He squirmed a bit in the driver's seat, and she prepared herself for whatever was to come, but he only released his seat belt, got out, and took her muddy, battered Samsonite from the trunk. Then he opened her door and took her hand to help her to the curb. He handed her his business card. "You're wondering how you can thank me, aren't you, Miss Bose? Not to worry, let's just forget it for today." He scribbled a cell-phone number on the card. "That's for when Mad Minnie makes life inside hell."

With a mock salute, he strode back to the Daewoo. Angie tried to reconcile Peter Champion's Mrs. Bagehot with Mr. GG's Mad Minnie. She was glad, she decided, that she had his private phone number. No shame in accepting help from people willing, even eager, to assist her.
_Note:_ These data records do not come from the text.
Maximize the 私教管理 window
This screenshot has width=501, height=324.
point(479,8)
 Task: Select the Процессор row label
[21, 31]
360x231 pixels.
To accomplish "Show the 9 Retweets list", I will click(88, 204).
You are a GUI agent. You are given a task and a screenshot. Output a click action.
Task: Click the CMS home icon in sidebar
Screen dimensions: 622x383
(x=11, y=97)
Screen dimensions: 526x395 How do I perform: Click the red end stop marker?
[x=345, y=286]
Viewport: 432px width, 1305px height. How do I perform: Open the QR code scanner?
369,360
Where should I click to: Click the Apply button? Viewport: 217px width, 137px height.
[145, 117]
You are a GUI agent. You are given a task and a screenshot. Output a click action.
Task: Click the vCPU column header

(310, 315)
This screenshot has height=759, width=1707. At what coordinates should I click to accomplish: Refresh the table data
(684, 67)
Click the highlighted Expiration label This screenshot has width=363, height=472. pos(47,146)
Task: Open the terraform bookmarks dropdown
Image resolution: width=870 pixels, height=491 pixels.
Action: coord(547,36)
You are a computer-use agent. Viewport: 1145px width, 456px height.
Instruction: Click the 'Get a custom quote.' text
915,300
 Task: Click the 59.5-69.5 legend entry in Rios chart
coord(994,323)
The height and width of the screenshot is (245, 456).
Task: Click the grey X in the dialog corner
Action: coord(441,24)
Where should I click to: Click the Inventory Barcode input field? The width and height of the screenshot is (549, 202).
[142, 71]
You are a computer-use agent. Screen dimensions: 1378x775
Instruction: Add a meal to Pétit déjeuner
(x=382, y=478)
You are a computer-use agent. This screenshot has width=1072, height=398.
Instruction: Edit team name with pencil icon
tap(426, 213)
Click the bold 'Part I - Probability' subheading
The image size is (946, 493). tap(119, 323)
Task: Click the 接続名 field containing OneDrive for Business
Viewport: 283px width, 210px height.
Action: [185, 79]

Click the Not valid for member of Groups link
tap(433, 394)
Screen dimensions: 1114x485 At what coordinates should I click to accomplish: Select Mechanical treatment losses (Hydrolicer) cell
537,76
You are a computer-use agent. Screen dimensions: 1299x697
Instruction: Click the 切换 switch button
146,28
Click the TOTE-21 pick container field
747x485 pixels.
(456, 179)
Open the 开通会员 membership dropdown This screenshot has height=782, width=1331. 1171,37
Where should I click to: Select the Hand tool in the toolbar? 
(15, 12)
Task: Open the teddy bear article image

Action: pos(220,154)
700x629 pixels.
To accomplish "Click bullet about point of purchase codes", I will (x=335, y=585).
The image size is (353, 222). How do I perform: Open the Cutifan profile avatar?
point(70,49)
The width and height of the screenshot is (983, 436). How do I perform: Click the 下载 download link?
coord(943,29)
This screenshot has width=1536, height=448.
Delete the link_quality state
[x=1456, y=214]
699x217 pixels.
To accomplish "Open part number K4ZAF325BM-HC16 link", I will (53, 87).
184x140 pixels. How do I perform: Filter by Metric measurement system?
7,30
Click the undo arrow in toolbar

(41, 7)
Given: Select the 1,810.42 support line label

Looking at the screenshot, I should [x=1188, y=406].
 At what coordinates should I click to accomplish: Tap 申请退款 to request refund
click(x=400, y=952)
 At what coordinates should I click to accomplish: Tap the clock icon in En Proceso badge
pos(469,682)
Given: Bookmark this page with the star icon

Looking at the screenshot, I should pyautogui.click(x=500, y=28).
A job is the key to happiness, she calculated. A job brings respect and power. Money brings transformation. Stagnation creates doubt and tyranny. Money transforms a girl from Gauripur into a woman from Bangalore.

3

Anjali waited by the curb until twelve o'clock. No one had entered or departed the property. Two goats wandered through the untended gate and soon lost themselves in the undergrowth. Finally, she followed the goats, dragging her bag behind her. The carved iron door knocker, surely an original relic, had lost its matching plate. A single horn of the brass ram's head thumped into the door's soft, bare wood like a woodsman's ax into a rotting stump.

A stooped old man with stubbly cheeks and chin opened the door. He wore a frayed service jacket like a railroad porter's, but with the name
BAGEHOT
stitched over an unmended pocket. The elbows were torn and the jacket was not clean.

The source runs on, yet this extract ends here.